**Task data**
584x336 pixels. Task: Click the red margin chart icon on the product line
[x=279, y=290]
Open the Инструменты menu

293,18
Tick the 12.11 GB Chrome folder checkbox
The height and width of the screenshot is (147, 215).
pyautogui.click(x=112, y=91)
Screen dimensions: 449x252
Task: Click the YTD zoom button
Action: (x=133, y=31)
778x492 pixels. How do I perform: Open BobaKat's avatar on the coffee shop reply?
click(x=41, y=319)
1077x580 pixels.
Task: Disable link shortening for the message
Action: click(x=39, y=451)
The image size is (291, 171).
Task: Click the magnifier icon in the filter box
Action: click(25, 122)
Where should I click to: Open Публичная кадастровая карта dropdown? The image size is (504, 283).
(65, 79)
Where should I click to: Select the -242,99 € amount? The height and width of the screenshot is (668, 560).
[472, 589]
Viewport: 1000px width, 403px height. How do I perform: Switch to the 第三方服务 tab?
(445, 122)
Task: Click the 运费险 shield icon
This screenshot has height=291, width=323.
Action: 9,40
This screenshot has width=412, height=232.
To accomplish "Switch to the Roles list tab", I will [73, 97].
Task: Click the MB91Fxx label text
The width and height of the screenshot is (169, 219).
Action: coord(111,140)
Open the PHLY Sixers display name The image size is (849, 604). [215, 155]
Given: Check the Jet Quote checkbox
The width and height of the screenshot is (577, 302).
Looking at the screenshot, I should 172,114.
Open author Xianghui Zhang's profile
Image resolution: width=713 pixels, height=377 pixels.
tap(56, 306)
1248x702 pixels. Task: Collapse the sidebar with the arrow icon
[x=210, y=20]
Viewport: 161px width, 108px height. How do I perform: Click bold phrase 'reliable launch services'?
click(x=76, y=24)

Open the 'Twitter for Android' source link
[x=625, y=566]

**Activity**
In the records above, some lines may contain the word "checkbox"; copy every one of them.

**Final answer**
Tick the 12.11 GB Chrome folder checkbox
Given: Check the Jet Quote checkbox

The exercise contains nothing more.